Sin código

¿Cuántos más?

Tres vidas, tres menores de edad que de forma distinta terminan con el mismo final, siendo víctimas de la violencia que persiste en la entidad en este año, sin importar lo que se declare, lo que se acuerde en reuniones, y mucho menos las mil y una estrategias que se apliquen junto con la cantidad de efectivos enviados. Héctor Alejandro Méndez Ramírez, Ronnie Ublado Aguilera Tellez y ahora Melany Viridiana Gómez Ramón. El primero por bullying, el segundo por un impacto de bala y la última a causa de un presunto secuestro y violación, serán recordados con tristeza por integrar esa racha de inseguridad que Tamaulipas acarrea desde principios de la década.Sí, pueden argumentar que son hechos diferentes por las que perdieron la vida, pero esa sombra de la falta de autoridad ronda sus historias. Lo más triste es que esos daños colaterales pegan en a la niñez y juventud, uno de los objetivos que el gobierno federal junto con las autoridades estatales y municipales han decidido alentar para erradicar los delitos, ya sea en las escuelas, en las calles, y hasta en sus propias casas. 

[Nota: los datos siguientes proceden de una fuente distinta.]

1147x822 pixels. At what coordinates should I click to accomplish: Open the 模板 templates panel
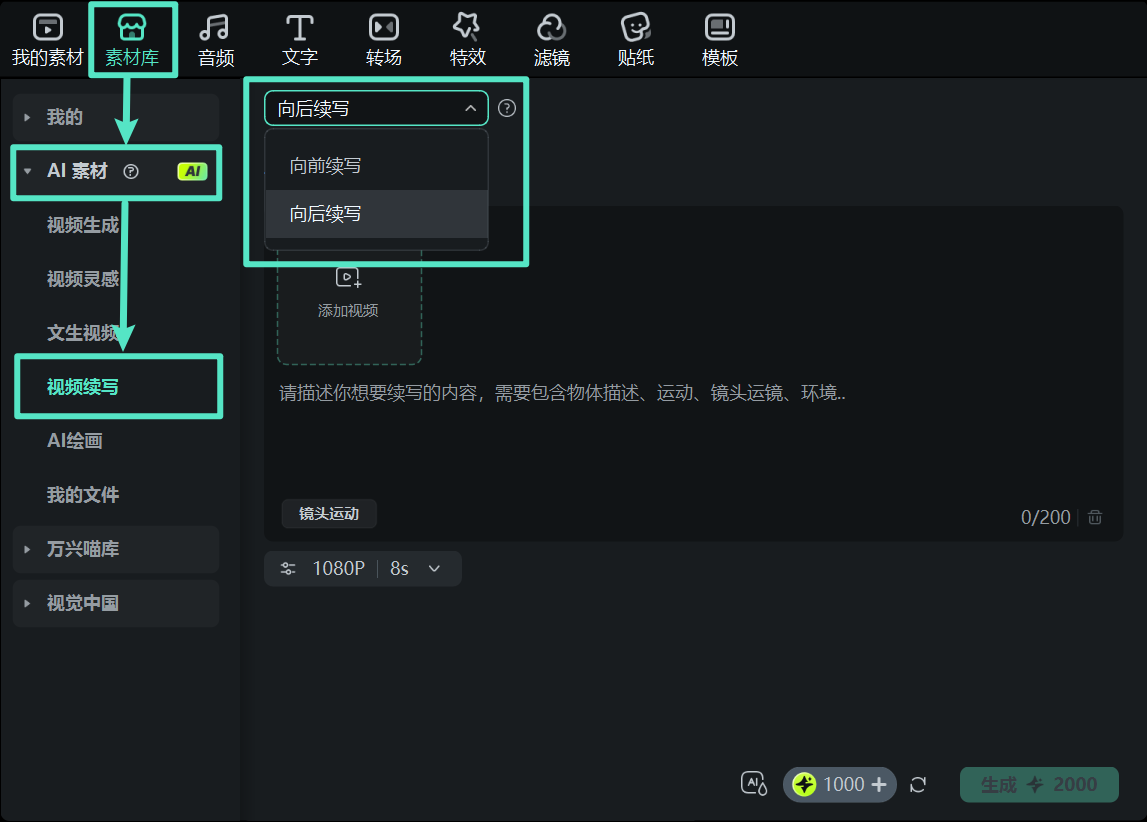pyautogui.click(x=719, y=38)
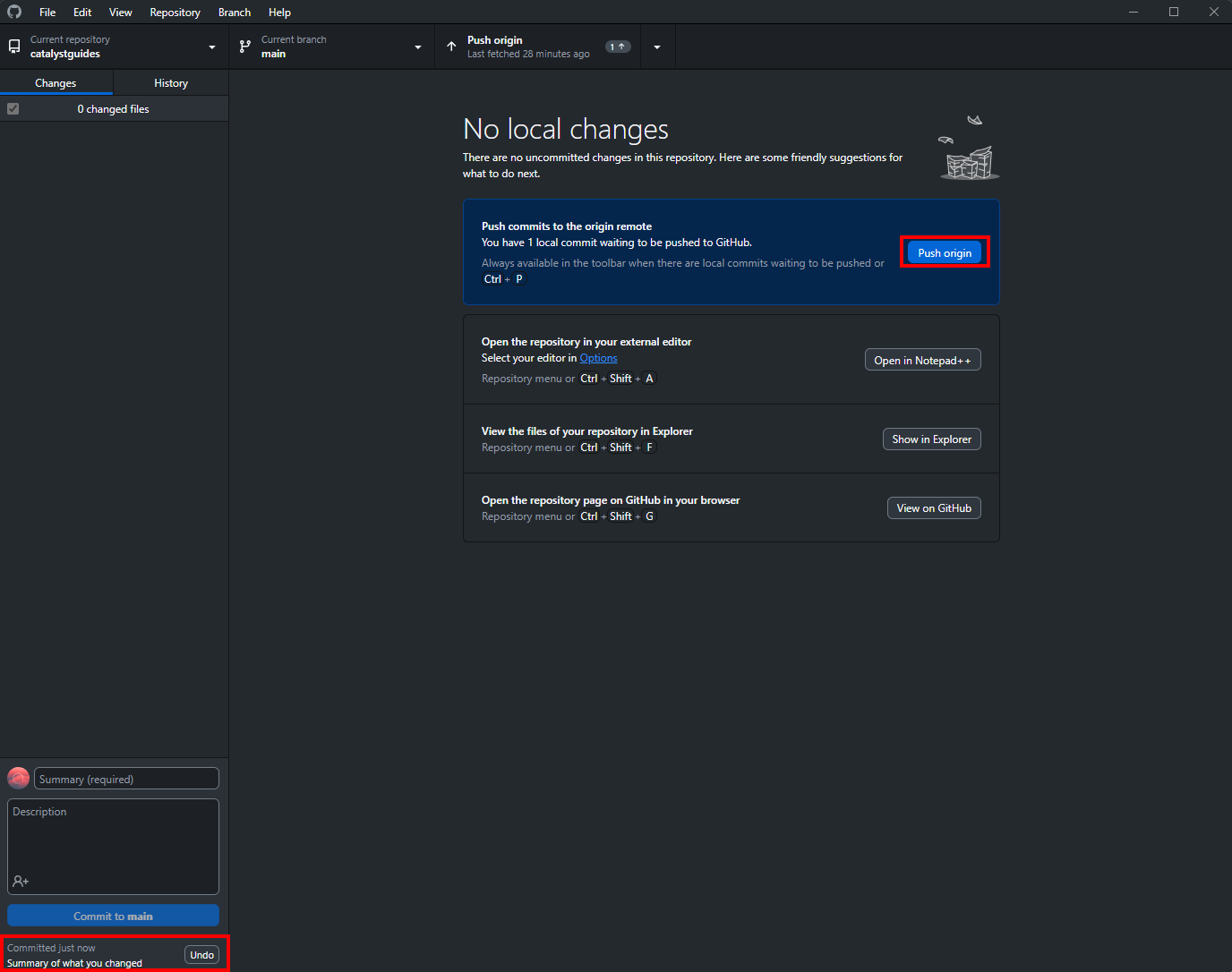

Lamentable, porque todo esfuerzo para el cual se dedicaron horas para plasmar proyectos y alternativas, del gasto de cientos de miles y hasta millones de pesos en sueldos de policías como en hospedaje, alimentación, gasolina y mantenimiento de unidades para el traslado, y de tanto speech con los sectores productivos para explicar qué se hará, la práctica lo destruye en un abrir y cerrar de ojos.Más complicado es que por cada visita que realiza un funcionario federal, por cada entrevista donde los responsables de garantizar la seguridad nos dicen que “los delitos vienen a menos” y que “hay una mejor percepción de la vigilancia”, suele pasar un enfrentamiento armado, un hallazgo de cadáveres, una liberación masiva de migrantes secuestrados, y hasta asesinatos que se convierten en nota nacional.

Cuando los niños y los jóvenes, el futuro y a quienes le heredamos los problemas que cada día se van creando, los vemos como protagonistas de estos sucesos, cosa que no debe permitirse, es evidencias clara de un foco rojo, con todo e intervención de la Comisión Nacional de la Seguridad.Y por favor, no venga o comparen con lo que pasa entre Palestina e Israel, aquí la cosa está más grave.¿Cuántos más? ¿Cuántos más?Y eso que Felipe Calderón ya se fue hace dos años.